* START EXTRACT PROVIDED *

Blast from the Past! 1990 LA Times TCC article

Justin Stone (1916-2012), who originated the moving meditation T’ai Chi Chih in the early 1970s, was featured prominently in the news by 1990. Here’s a Los Angeles Times article that year about Justin and TCC for those who may not have seen it before:

The Moving Joy of T’ai Chi Chih

January 27, 1990 / BOB HOWELLS for the Los Angeles Times

(Original LA Times article here.)

“It’s joy through movement,” says Justin F. Stone, who originated it.

“It’s a moving meditation,” says Bill Pierce, who practices it.

“It’s the exercise of the ’90s,” says Corinn Codye, who teaches it.

It’s T’ai Chi Chih, the practice of a series of simple, elegant movements said to enhance the flow of the “chi,” or life force, through the body. By performing these non-stressful, non-aerobic movements, T’ai Chi Chih adherents claim to circulate energy that creates a feeling of well-being.

“Everybody is looking for stress relief, calm,” says Santa Barbara T’ai Chi Chih teacher Corinn Codye. “T’ai Chi Chih is something they can do and learn quickly.”

That simplicity is the key to the growing popularity of T’ai Chi Chih–and accounts for the difference between it and t’ai chi ch’uan.

Justin Stone, a Carmel artist and musician, practiced and taught t’ai chi ch’uan for many years, but found that almost none of his students had the patience and discipline to master the 108 movements of the ancient Asian discipline. Older people had difficulty executing some movements, and nearly everyone had trouble memorizing the long sequence.

Stone decided to develop a series of simpler and fewer movements that would yield the same benefits as t’ai chi ch’uan. He developed 20 movements and postures that could be easily performed by anyone and called them T’ai Chi Chih, or “knowledge of the supreme ultimate.”

Stone began teaching the discipline in 1974. Since then, the movement has grown internationally. In the Southland, T’ai Chi Chih is taught in private classes, municipal recreation programs, community colleges and senior citizen centers.

* END EXTRACT PROVIDED *
* START RECORD EXCERPTS *

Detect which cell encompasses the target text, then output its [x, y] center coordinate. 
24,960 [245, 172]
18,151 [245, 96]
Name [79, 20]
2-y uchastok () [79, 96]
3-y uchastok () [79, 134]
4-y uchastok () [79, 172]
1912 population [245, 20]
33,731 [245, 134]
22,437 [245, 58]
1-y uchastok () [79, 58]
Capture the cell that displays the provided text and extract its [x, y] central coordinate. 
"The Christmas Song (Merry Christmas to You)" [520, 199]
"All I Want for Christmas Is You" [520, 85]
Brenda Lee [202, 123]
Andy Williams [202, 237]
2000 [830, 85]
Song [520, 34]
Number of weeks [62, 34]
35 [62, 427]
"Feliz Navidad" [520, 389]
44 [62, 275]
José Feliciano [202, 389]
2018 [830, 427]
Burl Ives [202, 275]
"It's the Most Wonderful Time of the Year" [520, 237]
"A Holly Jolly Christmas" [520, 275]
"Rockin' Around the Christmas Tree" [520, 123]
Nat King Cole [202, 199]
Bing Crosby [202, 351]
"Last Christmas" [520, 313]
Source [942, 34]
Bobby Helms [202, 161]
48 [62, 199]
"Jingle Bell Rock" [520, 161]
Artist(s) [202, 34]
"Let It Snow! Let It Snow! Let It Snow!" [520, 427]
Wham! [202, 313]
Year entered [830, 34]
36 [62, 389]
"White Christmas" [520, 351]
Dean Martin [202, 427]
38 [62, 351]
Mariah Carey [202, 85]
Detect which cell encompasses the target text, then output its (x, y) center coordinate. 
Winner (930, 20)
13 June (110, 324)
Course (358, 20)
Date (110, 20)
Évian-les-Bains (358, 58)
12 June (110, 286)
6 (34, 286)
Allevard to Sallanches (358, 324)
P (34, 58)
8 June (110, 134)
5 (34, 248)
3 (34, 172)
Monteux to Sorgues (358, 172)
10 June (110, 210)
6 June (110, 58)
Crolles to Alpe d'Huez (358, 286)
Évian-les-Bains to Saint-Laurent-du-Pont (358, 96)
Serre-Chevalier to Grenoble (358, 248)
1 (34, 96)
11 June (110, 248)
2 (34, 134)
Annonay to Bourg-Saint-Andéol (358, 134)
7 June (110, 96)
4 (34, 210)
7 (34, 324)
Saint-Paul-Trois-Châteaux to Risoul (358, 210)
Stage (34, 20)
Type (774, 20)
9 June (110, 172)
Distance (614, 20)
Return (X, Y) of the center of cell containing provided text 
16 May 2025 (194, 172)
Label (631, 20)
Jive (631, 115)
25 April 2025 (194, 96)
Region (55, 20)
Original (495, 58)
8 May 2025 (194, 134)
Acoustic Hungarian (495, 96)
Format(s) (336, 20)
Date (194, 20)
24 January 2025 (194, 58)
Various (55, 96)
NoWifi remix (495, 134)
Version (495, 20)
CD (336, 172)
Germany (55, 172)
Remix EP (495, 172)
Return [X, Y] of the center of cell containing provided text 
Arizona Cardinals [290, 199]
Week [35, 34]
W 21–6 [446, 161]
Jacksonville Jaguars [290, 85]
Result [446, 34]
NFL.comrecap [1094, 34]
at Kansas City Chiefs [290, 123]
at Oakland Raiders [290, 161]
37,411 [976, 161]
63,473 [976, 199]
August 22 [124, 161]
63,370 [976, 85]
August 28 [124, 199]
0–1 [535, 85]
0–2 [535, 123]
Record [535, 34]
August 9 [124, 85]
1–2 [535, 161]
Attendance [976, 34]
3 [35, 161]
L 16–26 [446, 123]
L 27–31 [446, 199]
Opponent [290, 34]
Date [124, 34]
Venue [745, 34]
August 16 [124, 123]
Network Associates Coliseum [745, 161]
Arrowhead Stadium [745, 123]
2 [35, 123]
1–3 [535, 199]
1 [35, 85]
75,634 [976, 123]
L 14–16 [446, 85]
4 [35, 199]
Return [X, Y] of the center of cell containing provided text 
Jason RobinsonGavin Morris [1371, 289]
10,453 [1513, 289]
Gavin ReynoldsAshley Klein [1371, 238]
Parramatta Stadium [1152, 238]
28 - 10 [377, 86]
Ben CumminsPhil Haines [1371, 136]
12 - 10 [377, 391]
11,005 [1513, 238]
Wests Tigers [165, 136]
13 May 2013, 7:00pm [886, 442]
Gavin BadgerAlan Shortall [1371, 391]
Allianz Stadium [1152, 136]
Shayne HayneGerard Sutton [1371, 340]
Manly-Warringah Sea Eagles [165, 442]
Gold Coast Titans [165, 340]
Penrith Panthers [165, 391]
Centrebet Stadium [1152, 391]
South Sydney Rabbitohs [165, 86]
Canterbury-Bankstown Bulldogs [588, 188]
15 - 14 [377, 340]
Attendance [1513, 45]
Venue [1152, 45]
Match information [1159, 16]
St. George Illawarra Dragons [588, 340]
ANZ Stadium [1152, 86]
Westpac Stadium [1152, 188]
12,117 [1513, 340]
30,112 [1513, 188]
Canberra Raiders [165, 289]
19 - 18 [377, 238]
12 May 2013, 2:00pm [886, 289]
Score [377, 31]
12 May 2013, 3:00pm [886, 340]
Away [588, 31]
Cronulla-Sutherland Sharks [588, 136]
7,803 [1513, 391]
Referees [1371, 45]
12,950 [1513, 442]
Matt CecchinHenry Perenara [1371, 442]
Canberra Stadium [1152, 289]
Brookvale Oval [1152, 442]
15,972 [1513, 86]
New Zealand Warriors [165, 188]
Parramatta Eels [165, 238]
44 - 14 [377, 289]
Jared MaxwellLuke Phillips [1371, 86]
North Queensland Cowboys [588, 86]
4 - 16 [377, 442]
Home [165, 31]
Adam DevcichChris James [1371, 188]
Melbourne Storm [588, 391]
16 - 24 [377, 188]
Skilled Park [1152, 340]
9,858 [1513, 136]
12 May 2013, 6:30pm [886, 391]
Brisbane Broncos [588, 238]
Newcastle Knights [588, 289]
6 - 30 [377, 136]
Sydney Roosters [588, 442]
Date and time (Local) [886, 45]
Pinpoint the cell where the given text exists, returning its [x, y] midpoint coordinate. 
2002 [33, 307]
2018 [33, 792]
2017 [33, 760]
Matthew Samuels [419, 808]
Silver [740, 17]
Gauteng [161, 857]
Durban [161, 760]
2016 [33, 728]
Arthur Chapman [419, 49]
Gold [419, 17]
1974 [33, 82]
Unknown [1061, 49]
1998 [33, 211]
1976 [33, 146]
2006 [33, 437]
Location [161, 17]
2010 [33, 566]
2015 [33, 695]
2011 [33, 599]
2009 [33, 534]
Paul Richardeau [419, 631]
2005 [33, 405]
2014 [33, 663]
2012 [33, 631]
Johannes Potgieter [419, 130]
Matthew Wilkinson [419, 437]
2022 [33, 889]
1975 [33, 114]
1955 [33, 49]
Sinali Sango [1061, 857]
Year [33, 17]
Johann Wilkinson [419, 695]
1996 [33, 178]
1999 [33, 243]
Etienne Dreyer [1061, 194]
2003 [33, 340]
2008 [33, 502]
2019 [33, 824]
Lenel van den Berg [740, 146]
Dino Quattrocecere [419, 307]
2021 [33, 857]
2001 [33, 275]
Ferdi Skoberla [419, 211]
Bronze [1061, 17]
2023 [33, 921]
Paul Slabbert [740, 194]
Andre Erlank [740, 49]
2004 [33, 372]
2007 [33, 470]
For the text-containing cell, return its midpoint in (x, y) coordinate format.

* END RECORD EXCERPTS *

**WHAT IS ASKED:**
A. Do the following statements agree with the T'ai Chi Chih article? Answer yes or no for each and quote the words of the article that decide it. (i) Stone began teaching the discipline in 1974. (ii) T'ai Chi Chih is made up of 108 movements. (iii) Corinn Codye teaches T'ai Chi Chih in Santa Barbara.
B. Please substitute "precinct" for "uchastok" in the part of the listing that opens with its first line and closes with the line containing "Number of weeks [62, 34]", both ends included. Leave everything else unchanged and give only those lines.
The listing and the T'ai Chi Chih article come from unrelated sources.

**TASK RESPONSES:**
A.
(i) Yes: "Stone began teaching the discipline in 1974."
(ii) No: "He developed 20 movements and postures that could be easily performed by anyone and called them T’ai Chi Chih"
(iii) Yes: "Santa Barbara T’ai Chi Chih teacher Corinn Codye"

B.
Detect which cell encompasses the target text, then output its [x, y] center coordinate. 
24,960 [245, 172]
18,151 [245, 96]
Name [79, 20]
2-y precinct () [79, 96]
3-y precinct () [79, 134]
4-y precinct () [79, 172]
1912 population [245, 20]
33,731 [245, 134]
22,437 [245, 58]
1-y precinct () [79, 58]
Capture the cell that displays the provided text and extract its [x, y] central coordinate. 
"The Christmas Song (Merry Christmas to You)" [520, 199]
"All I Want for Christmas Is You" [520, 85]
Brenda Lee [202, 123]
Andy Williams [202, 237]
2000 [830, 85]
Song [520, 34]
Number of weeks [62, 34]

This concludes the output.